Speaker
Description
It is well known that nucleons are arranged in specific shells resulting in greater stability, analogous to the electron shells in the atom and that this shell structure was expected to be very robust in the whole nuclear chart. However, with advance experimental and theoretical works during the last two decays, we are aware that the shell structure changes when moving far away from stability and it is related to the large neutron excess and nuclear forces. In other words, the Shell Model described in 1949 by Mayer and Jensen is not valid throughout the nuclear chart and nuclear forces have to be reconsidered in the nuclear Hamiltonian which was initially described by harmonic oscillator potential and spin–orbit interaction.

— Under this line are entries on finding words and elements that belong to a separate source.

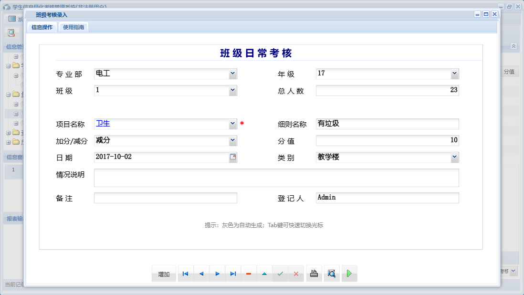Click the green run arrow icon
Image resolution: width=524 pixels, height=295 pixels.
pos(349,274)
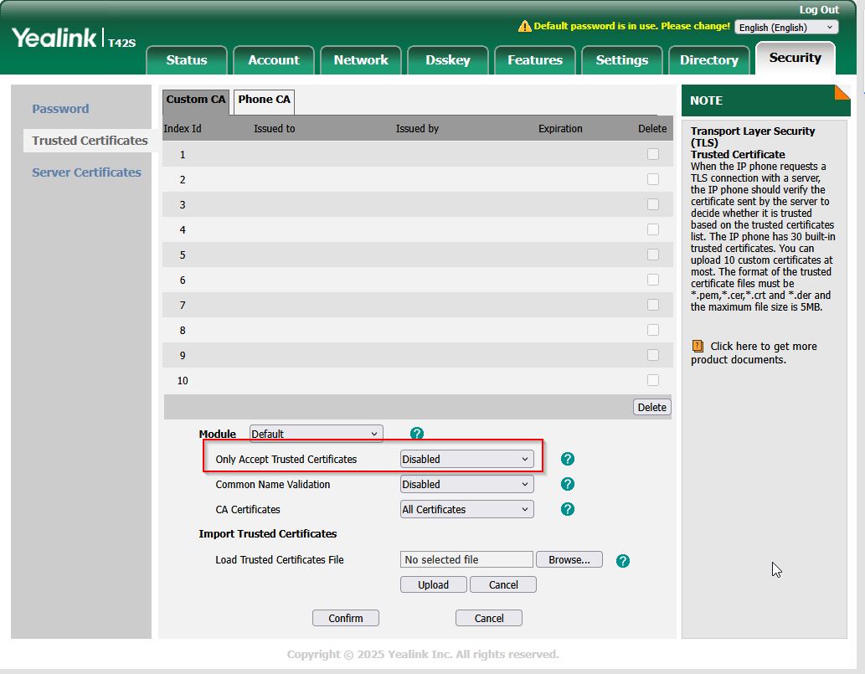Screen dimensions: 865x674
Task: Click the Yealink logo
Action: click(x=54, y=38)
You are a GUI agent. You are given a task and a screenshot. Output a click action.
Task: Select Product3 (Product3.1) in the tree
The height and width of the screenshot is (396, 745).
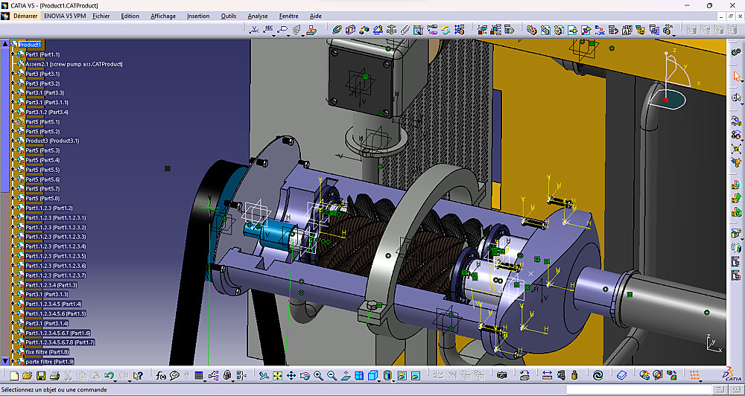click(x=52, y=141)
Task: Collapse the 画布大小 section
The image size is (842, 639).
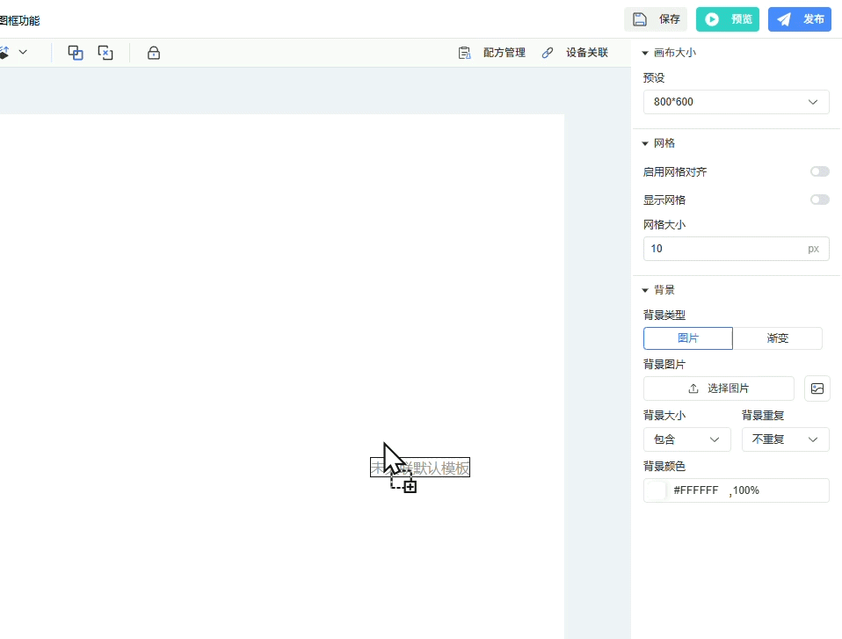Action: tap(645, 53)
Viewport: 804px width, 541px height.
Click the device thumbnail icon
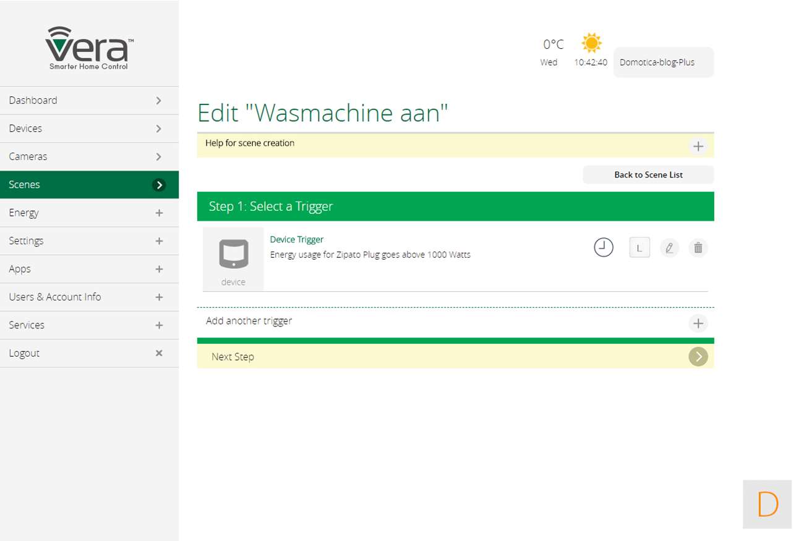[x=233, y=255]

The possible consequences expected for neutron-rich nuclei are shell evolution in which changes in ordering and location of the single particle orbits are significant, and the shape coexistence where particle-hole excitations over a major shell and quadrupole correlations are favored due to inversion of orbitals and reduced shell gaps. In extreme cases proven in the lighter mass regions, new magic numbers appear and some other conventional ones disappear and intruder correlations change the ground state deformation, causing the phenomena called island of inversion. In the present manuscript, these aspects will be discussed in the 78Ni region. Recent experiments performed at RIKEN radioactive beam facility using different methodologies will be presented.